BrainStorm Cell Therapeutics has been determined to get a twice-rejected amyotrophic lateral sclerosis treatment through the FDA process. And now, the dogged New York biotech will get another chance.
The FDA agreed to hold an advisory committee meeting after the company used an unusual regulatory Hail Mary. CEO Chaim Lebovits told investors on a Monday morning conference call that the advisory committee meeting will allow a public forum and open discussion of NurOwn, which the company has been pushing up hill ever since it failed a phase 3 trial in November 2020.
After the FDA rejected the application for NurOwn for the second time in November 2022, BrainStorm took the unusual step of pursuing a File Over Protest request. When the FDA issues a refusal to file letter after it receives an approval application, the sponsor can object, setting up a meeting to discuss what went wrong. If after that meeting the parties still disagree, a File Over Protest can be done. The FDA’s Center for Biologics Evaluation and Research will then review the application anyway.
BrainStorm has done just that, adding an amendment to the biologics license application that the biotech says responds to most of the FDA’s concerns, according to a Monday statement. The company’s shares climbed 14% as the markets opened Monday, gaining 22 cents to $1.77.
The FDA flagged many issues. The agency originally rejected NurOwn in March 2021 via a rare public letter. At the time, the FDA stated that the data BrainStorm provided were “not at all statistically significant.” But the agency acknowledged that ALS patients are desperate for options and promised to “use all expedited development and approval pathways” to get new therapies to patients as fast as possible.
BrainStorm’s original application was based on a phase 3 trial that failed to show that NurOwn slowed disease progression compared with placebo. After shifting the analysis, BrainStorm vowed to forge on after receiving the initial rejection, claiming patients with less progressed disease had a reduced rate of disease progression.
BrainStorm rejigged the application with what it called “continued analysis” and feedback from scientific presentations of the phase 3 data, resubmitting it in August 2022. In November 2022, the FDA issued a refusal to file letter, which is when the agency determines that an application has significant deficiencies.
But BrainStorm said a couple different paths were left open to get NurOwn through the regulatory process. The File Over Protest was the fastest way to get the cell therapy before the advisory committee, Lebovits said Monday.
Co-CEO Stacy Lindborg, Ph.D., likened NurOwn’s journey to that of two ALS drugs that have made headway at the FDA despite questionable clinical data. The first was Amylyx’s Relyvrio, which finally secured an FDA nod in 2022. An advisory committee voted against recommending approval of the two-drug combo in March 2022 but then reconvened about six months later to consider a new analysis that the company submitted. That meeting ended with the committee recommending approval and the FDA agreed a few weeks later.
The second drug is Biogen and Ionis’ tofersen, which just got the advisory committee treatment last week. The expert panel ended in a split decision on the three questions. The committee agreed that a biomarker associated with ALS was reasonably likely to predict clinical benefit, but voted no on a question about whether the data supported the efficacy of tofersen.

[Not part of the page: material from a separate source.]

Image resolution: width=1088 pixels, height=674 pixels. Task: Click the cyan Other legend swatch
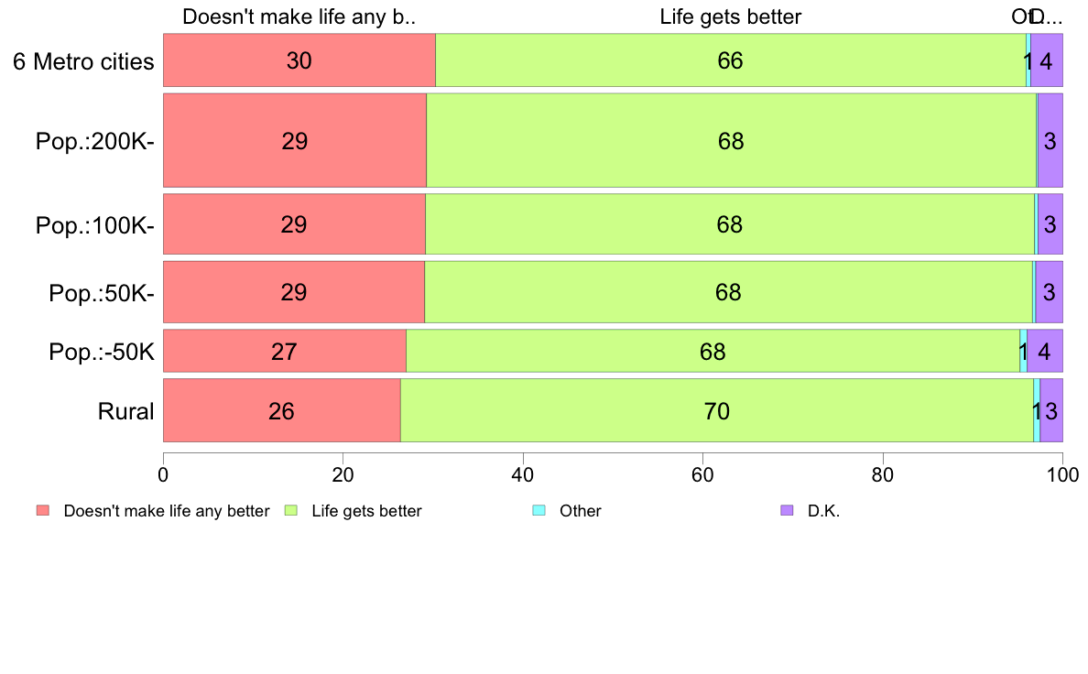(x=539, y=511)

The committee also agreed that the benefit-risk profile was favorable based on available data.
“We see these recent developments as a major positive for individuals living with ALS, as they underscore a commitment amongst the community for regulatory flexibility when evaluating investigational therapies for this horrific disease,” Lindborg said during the call.
Lebovits said his company and the FDA have been working very closely to find a path forward for NurOwn. The parties met in January during a type A meeting, which ultimately led to the agreement that the advisory committee meeting would be scheduled. The FDA provided multiple options for getting NurOwn’s application back on track, according to Lebovits.

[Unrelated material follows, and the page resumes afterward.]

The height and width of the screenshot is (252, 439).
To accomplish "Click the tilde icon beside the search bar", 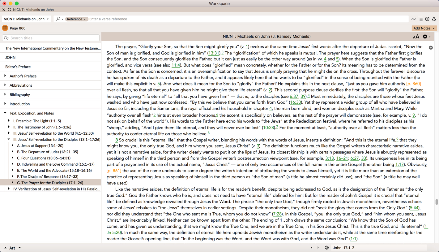I will point(413,19).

BrainStorm’s efforts were supported by ALS patient advocacy groups, including I AM ALS, which was involved in the submission of a 30,000-signature petition to the FDA, lobbying for the agency to take up the application.
“The ALS community has waited years for this Ad Comm. It is time to let the science have a full, fair and transparent hearing so that we can get this treatment to people who are living with and dying from ALS as soon as possible,” said Brian Wallach, I AM ALS founder and patient advocate, in BrainStorm’s statement.
The date of the advisory committee meeting was not stated, nor was the date that the FDA expects to ultimately rule on the application’s approval. Lebovits said during the call that pulling together a meeting is a “huge undertaking,” but promised to communicate those dates when they are available.